Exercise instructions: Omit the pictures, then reproduce exactly the line bearing "Where should I" and every line after it up to and including the last line of the entries below.

Stored records:
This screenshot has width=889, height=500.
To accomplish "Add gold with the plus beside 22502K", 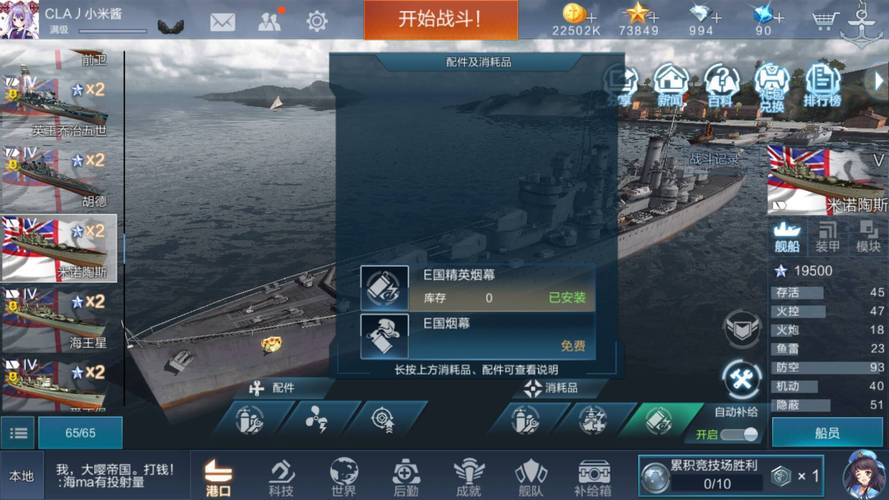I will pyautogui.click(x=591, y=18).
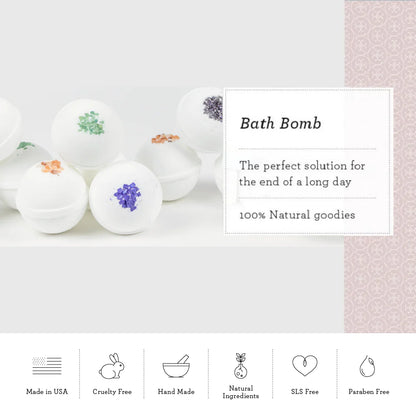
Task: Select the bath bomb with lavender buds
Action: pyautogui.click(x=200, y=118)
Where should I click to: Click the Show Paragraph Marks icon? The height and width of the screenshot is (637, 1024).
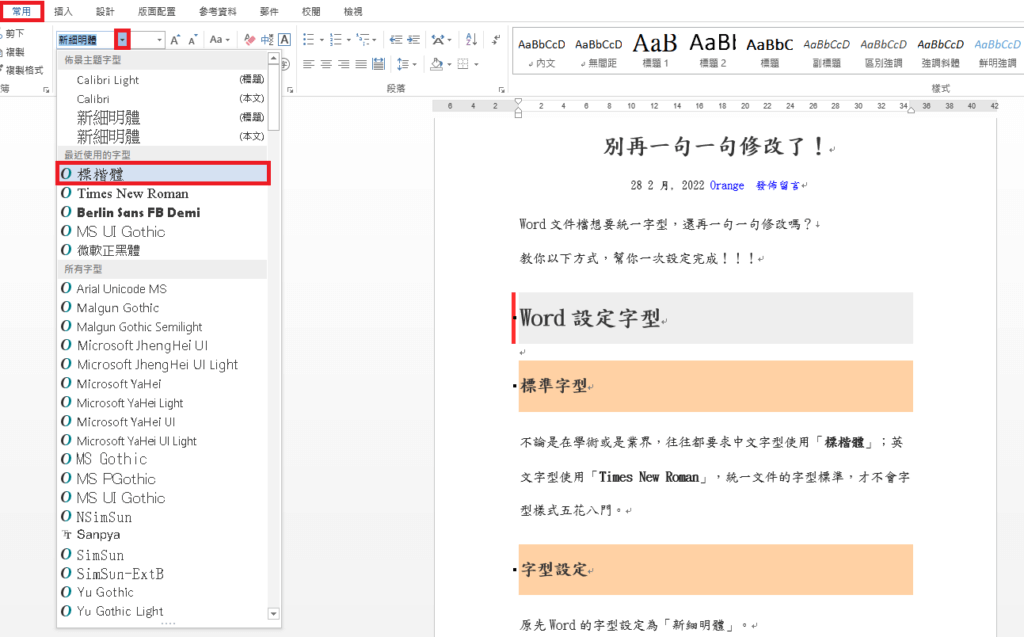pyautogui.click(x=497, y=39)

Final answer:
Where should I click to: Click the Show Paragraph Marks icon? The height and width of the screenshot is (637, 1024).
pyautogui.click(x=497, y=39)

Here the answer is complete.